- TASKS TO CARRY OUT
1. Copy the part of the blog post that opens with the words "The second thing" and closes with "on my hands.", keeping every word as it appears.
2. Answer these questions from the blog post:
(a) How long has the writer been writing posts?
(b) How many months did the writer's job search last?
(c) What does the writer call the people who troll the internet looking for someone to hate?
3. List the subjects besides politics that the blog post says the writer also wrote about.

- SELECTED TEXT

BEGIN

In looking back at the posts I have written over the past 2 years, the first thing that comes to mind is that I can’t believe it’s been 2 years. When I look at the titles and subjects I see a lot of anger. There have been a lot of people I’ve been mad at over the past 2 years. I think that finally I’m at a place where either I’ve matured enough not to get angry, or I’m too tired to get angry. I”m not sure which, yet.
All through the 2008 Presidential campaign I had a lot to say — mostly about right wing republicans with their head up their collective asses. But I also wrote about family, pop culture, entertainment, baseball and just plain human interest stories.
The second thing I think about is how different my life is today from what it was when I started this blog. I had just been fired from my job, and didn’t know why. Finding a new job seemed impossible. I’m not a writer by trade, as you can tell, but I do have other marketable skills; at least I thought I did. After 18 long, no, very long months of confidence-crushing job searching with nothing to show for it, I had a lot of time to build up my anger and needed an outlet. So I took to blogging. I had way too much time on my hands.
I had no idea what I was doing when I started blogging, still don’t. I receive a lot of hateful comments from people who troll the internet looking for someone to hate. I call these people “republicans”. I receive a lot of “hate” comments from people who so afraid of liberal ideas, that they would do, and say, anything based in that fear, in order to squash progessivec ideas. And I received a lot of “support posts” from people who seek out opinions of others with whom they can agree.
I don’t believe for one minute that my writing, or anybody else’s writing, can actually change a readers opinion. Let’s face it. It takes years for us, as human beings, to change; change out minds, change our tune, change our outlook, change our opinion, change our politics, etc. Even if we want to change it doesn’t happen overnight. So for those of us who don’t even want to change, or don’t think we need to change, reading blog opinion pieces will only inspire the co-conspirators, or anger the detractors. There’s just not a lot of “re-thinking” going on.
I’ve done my share of reading both mainstream blogs, and personal blogs like mine. I don’t find there to be much difference between the two. It’s all just personal opinion, some with agendas, some with butterflies & unicorns. None if it really matters.

END

- ENTRIES PROVIDED
BEGIN

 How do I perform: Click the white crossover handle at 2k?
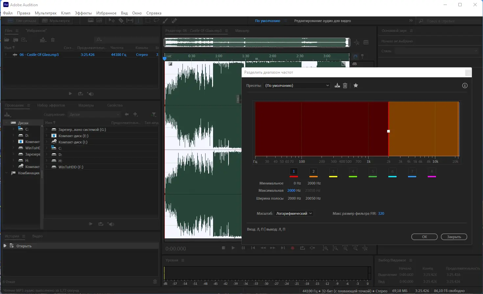[388, 131]
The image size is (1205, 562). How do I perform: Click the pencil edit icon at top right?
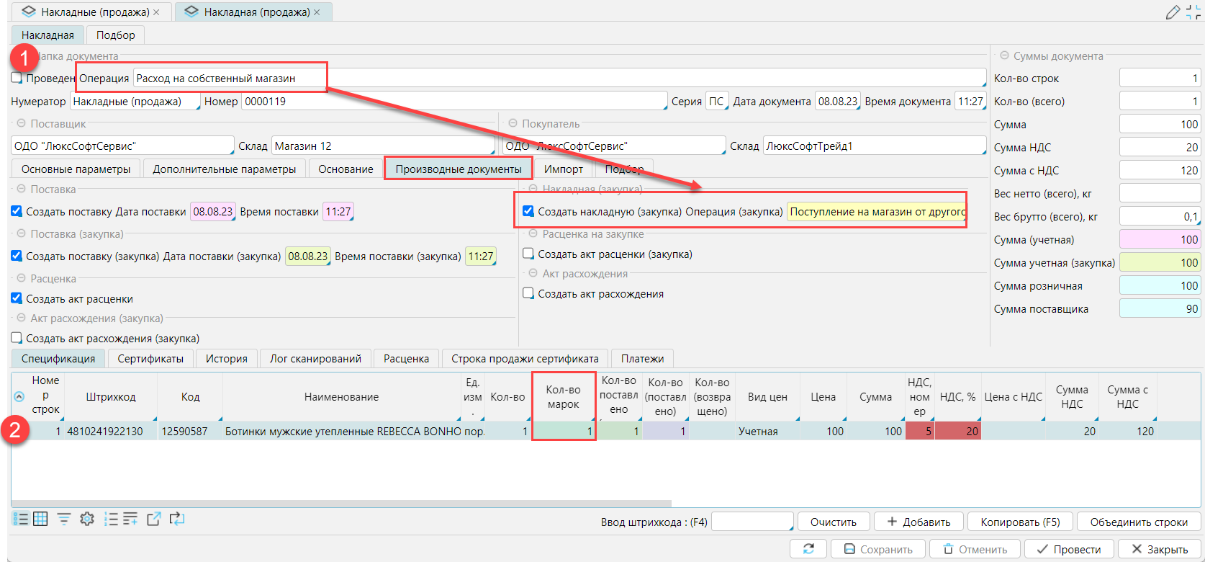1173,12
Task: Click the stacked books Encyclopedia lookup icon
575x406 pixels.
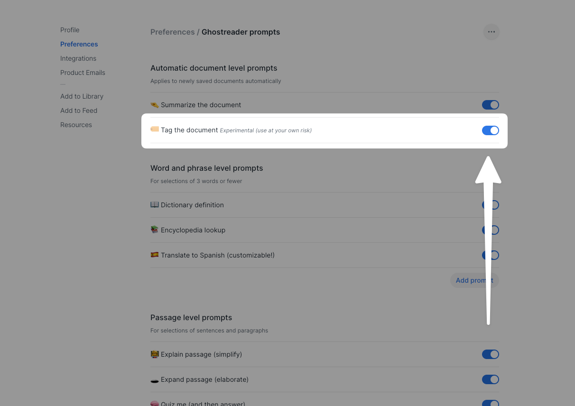Action: click(155, 230)
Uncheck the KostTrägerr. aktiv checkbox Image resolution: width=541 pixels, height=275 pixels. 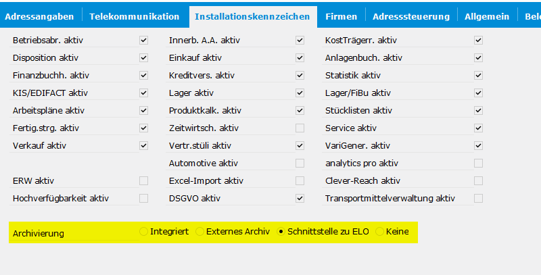pos(478,41)
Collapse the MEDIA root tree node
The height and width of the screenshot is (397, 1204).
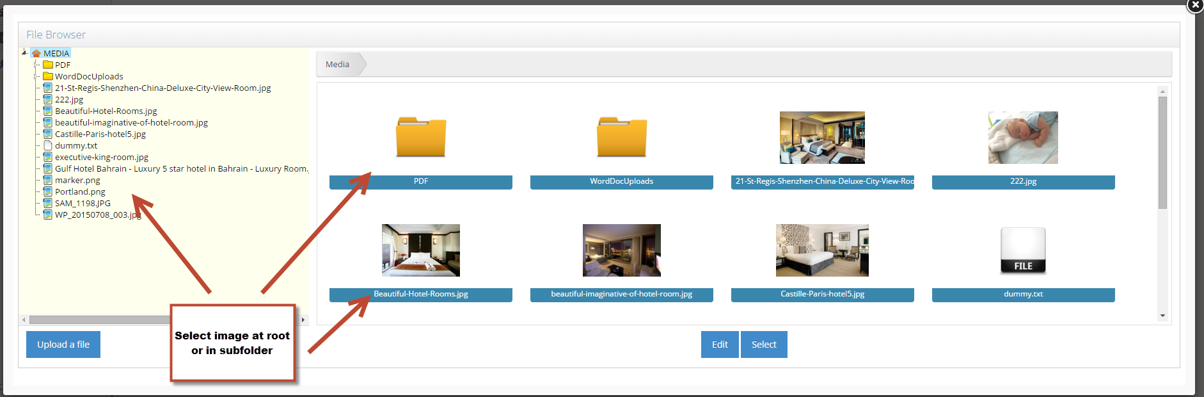pos(24,53)

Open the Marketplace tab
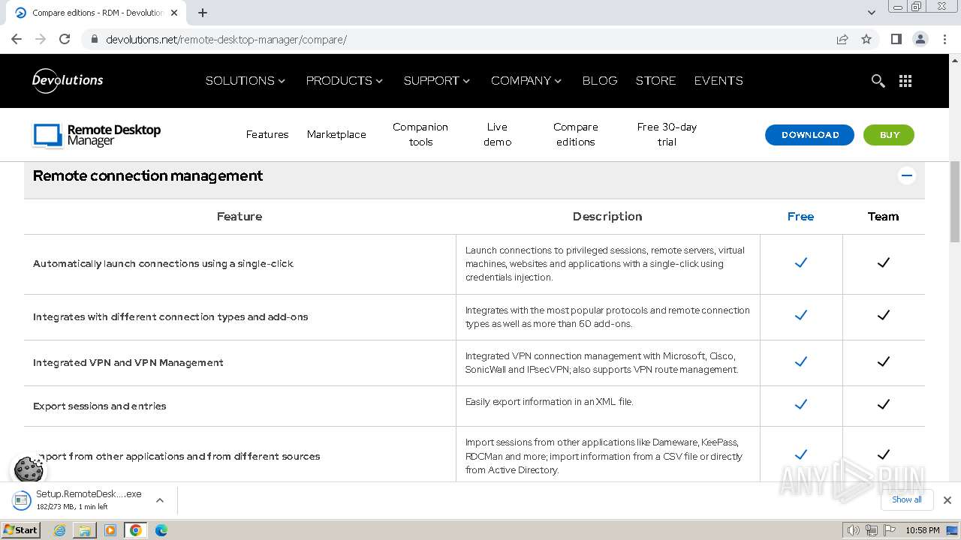[336, 135]
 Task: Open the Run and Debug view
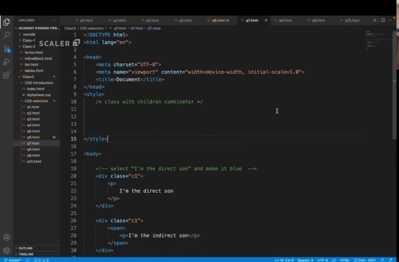(x=7, y=62)
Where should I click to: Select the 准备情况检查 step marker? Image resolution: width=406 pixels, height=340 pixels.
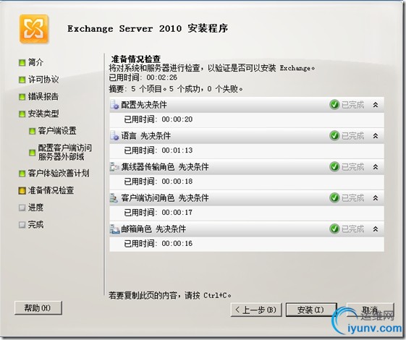[x=22, y=191]
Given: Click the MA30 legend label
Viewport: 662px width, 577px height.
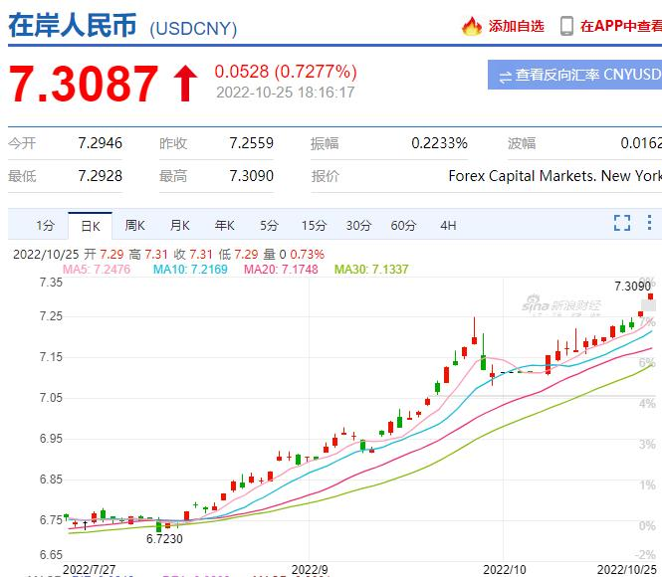Looking at the screenshot, I should click(371, 269).
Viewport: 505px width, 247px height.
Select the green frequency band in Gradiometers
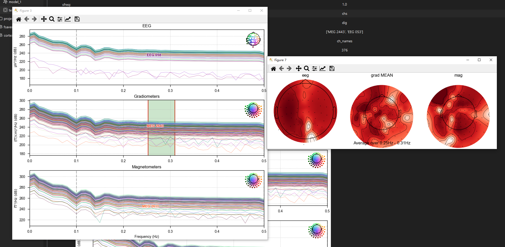161,128
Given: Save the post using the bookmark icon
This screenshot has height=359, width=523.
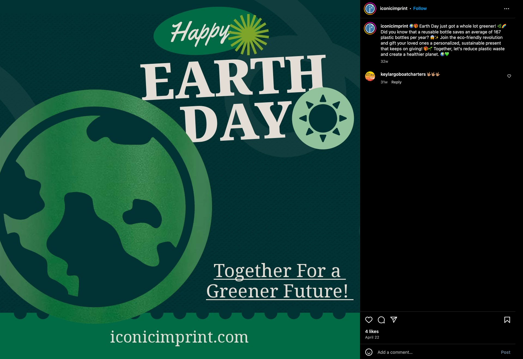Looking at the screenshot, I should tap(507, 320).
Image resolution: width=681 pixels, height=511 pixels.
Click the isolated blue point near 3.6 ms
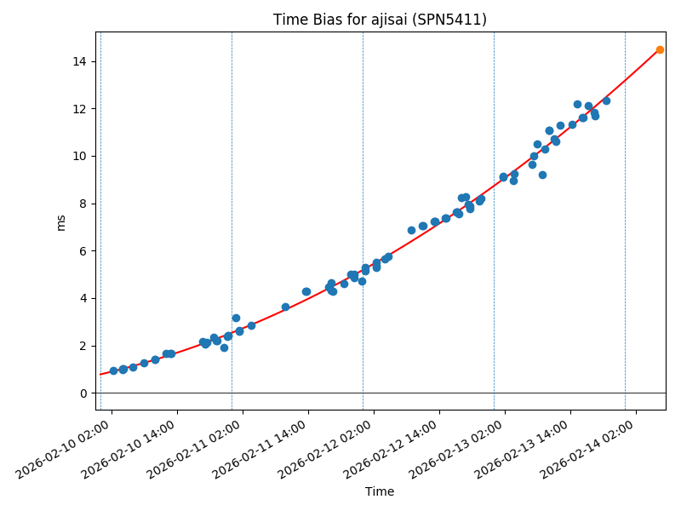coord(285,307)
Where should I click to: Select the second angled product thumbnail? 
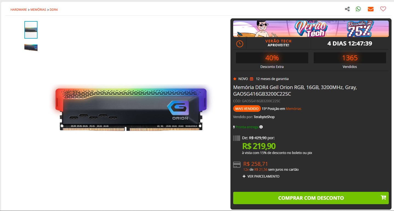click(31, 47)
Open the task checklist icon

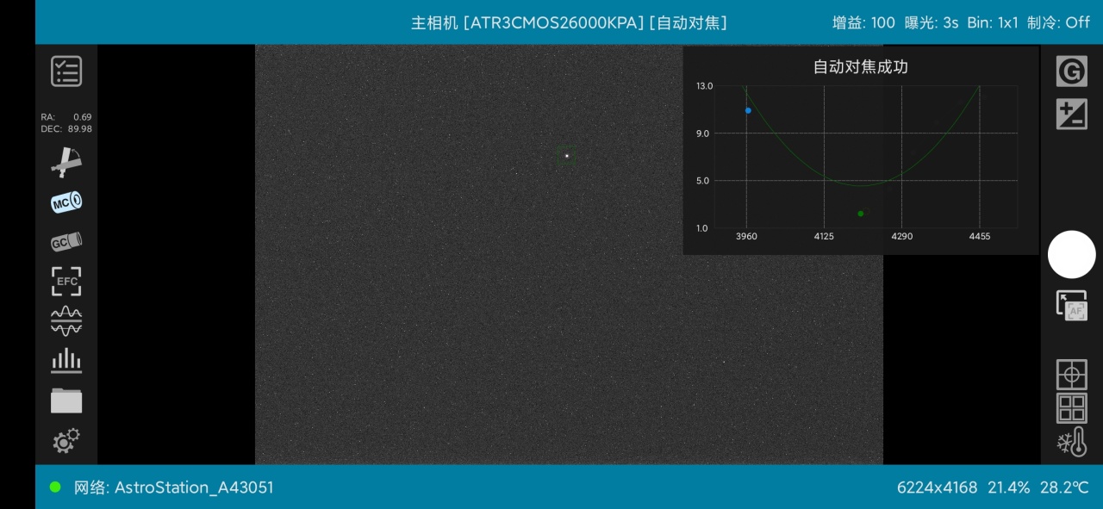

END

- WRITTEN RESPONSES
1.
The second thing I think about is how different my life is today from what it was when I started this blog. I had just been fired from my job, and didn’t know why. Finding a new job seemed impossible. I’m not a writer by trade, as you can tell, but I do have other marketable skills; at least I thought I did. After 18 long, no, very long months of confidence-crushing job searching with nothing to show for it, I had a lot of time to build up my anger and needed an outlet. So I took to blogging. I had way too much time on my hands.

2.
(a) 2 years
(b) 18 months
(c) "Republicans"

3. Family, pop culture, entertainment, baseball, and human interest stories